### Exercise input
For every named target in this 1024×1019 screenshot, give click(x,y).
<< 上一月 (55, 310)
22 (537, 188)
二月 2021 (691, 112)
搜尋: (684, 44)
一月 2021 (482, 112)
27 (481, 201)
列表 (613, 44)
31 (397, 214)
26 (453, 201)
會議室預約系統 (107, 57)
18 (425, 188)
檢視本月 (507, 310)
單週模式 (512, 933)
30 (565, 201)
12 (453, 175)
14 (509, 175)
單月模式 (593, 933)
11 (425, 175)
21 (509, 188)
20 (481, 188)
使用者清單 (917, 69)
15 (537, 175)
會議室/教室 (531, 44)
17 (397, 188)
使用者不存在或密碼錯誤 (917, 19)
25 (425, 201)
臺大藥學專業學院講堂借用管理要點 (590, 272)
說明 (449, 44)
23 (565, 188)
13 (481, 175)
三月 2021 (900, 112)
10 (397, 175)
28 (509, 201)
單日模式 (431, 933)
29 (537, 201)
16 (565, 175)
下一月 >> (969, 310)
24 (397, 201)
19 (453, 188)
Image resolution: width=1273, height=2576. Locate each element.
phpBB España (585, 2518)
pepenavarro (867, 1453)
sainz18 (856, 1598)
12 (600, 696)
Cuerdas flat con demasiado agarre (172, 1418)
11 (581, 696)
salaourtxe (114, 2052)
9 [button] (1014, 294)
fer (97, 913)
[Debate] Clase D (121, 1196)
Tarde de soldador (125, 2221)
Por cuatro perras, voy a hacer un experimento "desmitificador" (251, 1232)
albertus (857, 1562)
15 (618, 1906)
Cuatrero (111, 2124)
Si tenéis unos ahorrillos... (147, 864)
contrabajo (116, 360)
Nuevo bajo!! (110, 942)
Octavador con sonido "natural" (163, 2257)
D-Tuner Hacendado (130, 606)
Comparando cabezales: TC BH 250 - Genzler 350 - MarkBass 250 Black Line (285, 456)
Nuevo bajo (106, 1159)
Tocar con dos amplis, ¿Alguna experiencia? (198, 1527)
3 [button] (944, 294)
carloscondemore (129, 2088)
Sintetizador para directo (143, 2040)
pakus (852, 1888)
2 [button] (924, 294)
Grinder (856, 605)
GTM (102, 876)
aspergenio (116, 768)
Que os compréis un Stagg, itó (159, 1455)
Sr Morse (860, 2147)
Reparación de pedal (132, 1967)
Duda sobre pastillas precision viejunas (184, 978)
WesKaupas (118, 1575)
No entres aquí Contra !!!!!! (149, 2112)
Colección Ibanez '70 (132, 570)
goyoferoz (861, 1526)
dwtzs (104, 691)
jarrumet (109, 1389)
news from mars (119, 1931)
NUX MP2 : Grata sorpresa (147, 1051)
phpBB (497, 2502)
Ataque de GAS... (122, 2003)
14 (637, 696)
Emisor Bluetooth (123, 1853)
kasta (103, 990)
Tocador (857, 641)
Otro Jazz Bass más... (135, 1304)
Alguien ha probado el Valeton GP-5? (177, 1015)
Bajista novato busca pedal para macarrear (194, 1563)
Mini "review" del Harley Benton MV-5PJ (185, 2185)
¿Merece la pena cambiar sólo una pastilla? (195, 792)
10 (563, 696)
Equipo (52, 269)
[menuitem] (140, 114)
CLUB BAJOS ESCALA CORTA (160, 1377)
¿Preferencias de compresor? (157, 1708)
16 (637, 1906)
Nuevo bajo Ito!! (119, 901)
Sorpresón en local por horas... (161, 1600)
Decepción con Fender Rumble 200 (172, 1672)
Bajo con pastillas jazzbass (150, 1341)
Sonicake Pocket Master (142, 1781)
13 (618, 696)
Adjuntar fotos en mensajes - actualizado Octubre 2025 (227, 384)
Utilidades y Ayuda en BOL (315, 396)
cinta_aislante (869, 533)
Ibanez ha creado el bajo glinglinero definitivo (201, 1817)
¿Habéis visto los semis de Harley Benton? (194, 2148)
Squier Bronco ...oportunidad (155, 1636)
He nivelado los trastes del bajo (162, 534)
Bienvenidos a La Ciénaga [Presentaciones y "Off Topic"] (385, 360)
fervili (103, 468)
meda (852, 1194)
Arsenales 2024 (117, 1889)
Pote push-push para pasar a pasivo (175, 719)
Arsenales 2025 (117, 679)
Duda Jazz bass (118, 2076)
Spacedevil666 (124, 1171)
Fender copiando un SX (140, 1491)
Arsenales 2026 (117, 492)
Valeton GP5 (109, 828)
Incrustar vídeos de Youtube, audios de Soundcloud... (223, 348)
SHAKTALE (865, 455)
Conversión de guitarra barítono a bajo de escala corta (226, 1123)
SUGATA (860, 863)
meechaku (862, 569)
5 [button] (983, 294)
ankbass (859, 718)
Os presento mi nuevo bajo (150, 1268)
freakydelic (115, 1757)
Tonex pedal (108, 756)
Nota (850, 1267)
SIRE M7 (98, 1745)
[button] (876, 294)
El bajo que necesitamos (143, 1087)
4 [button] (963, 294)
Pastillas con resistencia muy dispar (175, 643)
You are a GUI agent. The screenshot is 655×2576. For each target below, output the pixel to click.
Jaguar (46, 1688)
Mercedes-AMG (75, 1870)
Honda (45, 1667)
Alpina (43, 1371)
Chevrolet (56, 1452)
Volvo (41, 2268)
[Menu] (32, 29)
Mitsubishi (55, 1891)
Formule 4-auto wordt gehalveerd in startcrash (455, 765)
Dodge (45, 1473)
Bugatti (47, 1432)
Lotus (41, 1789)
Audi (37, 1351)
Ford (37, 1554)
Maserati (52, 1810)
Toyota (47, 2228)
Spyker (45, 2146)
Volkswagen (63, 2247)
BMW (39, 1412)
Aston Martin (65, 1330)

### What needs to be done
Retype, without any change, every line from the beginning of the records down to and including the line containing "Bajista novato busca", and nothing beyond it.

### Full solution
For every named target in this 1024×1019 screenshot, give click(x,y).
<< 上一月 (55, 310)
22 (537, 188)
二月 2021 (691, 112)
搜尋: (684, 44)
一月 2021 (482, 112)
27 (481, 201)
列表 (613, 44)
31 (397, 214)
26 (453, 201)
會議室預約系統 (107, 57)
18 (425, 188)
檢視本月 (507, 310)
單週模式 (512, 933)
30 (565, 201)
12 (453, 175)
14 (509, 175)
單月模式 (593, 933)
11 (425, 175)
21 (509, 188)
20 (481, 188)
使用者清單 (917, 69)
15 (537, 175)
會議室/教室 (531, 44)
17 (397, 188)
使用者不存在或密碼錯誤 (917, 19)
25 (425, 201)
臺大藥學專業學院講堂借用管理要點 (590, 272)
說明 (449, 44)
23 (565, 188)
13 (481, 175)
三月 2021 (900, 112)
10 (397, 175)
28 (509, 201)
單日模式 (431, 933)
29 (537, 201)
16 (565, 175)
下一月 >> (969, 310)
24 (397, 201)
19 (453, 188)
Image resolution: width=1273, height=2576. Locate each element.
phpBB España (585, 2518)
pepenavarro (867, 1453)
sainz18 (856, 1598)
12 (600, 696)
Cuerdas flat con demasiado agarre (172, 1418)
11 (581, 696)
salaourtxe (114, 2052)
9 [button] (1014, 294)
fer (97, 913)
[Debate] Clase D (121, 1196)
Tarde de soldador (125, 2221)
Por cuatro perras, voy a hacer un experimento "desmitificador" (251, 1232)
albertus (857, 1562)
15 (618, 1906)
Cuatrero (111, 2124)
Si tenéis unos ahorrillos... (147, 864)
contrabajo (116, 360)
Nuevo bajo!! (110, 942)
Octavador con sonido "natural" (163, 2257)
D-Tuner Hacendado (130, 606)
Comparando cabezales: TC BH 250 - Genzler 350 - MarkBass 250 Black Line (285, 456)
Nuevo bajo (106, 1159)
Tocar con dos amplis, ¿Alguna experiencia? (198, 1527)
3 [button] (944, 294)
carloscondemore (129, 2088)
Sintetizador para directo (143, 2040)
pakus (852, 1888)
2 [button] (924, 294)
Grinder (856, 605)
GTM (102, 876)
aspergenio (116, 768)
Que os compréis un Stagg, itó (159, 1455)
Sr Morse (860, 2147)
Reparación de pedal (132, 1967)
Duda sobre pastillas precision viejunas (184, 978)
WesKaupas (118, 1575)
No entres aquí Contra !!!!!! (149, 2112)
Colección Ibanez '70 (132, 570)
goyoferoz (861, 1526)
dwtzs (104, 691)
jarrumet (109, 1389)
news from mars (119, 1931)
NUX MP2 : Grata sorpresa (147, 1051)
phpBB (497, 2502)
Ataque de GAS... (122, 2003)
14 (637, 696)
Emisor Bluetooth (123, 1853)
kasta (103, 990)
Tocador (857, 641)
Otro Jazz Bass más... (135, 1304)
Alguien ha probado el Valeton GP-5? (177, 1015)
Bajista novato busca pedal para macarrear (194, 1563)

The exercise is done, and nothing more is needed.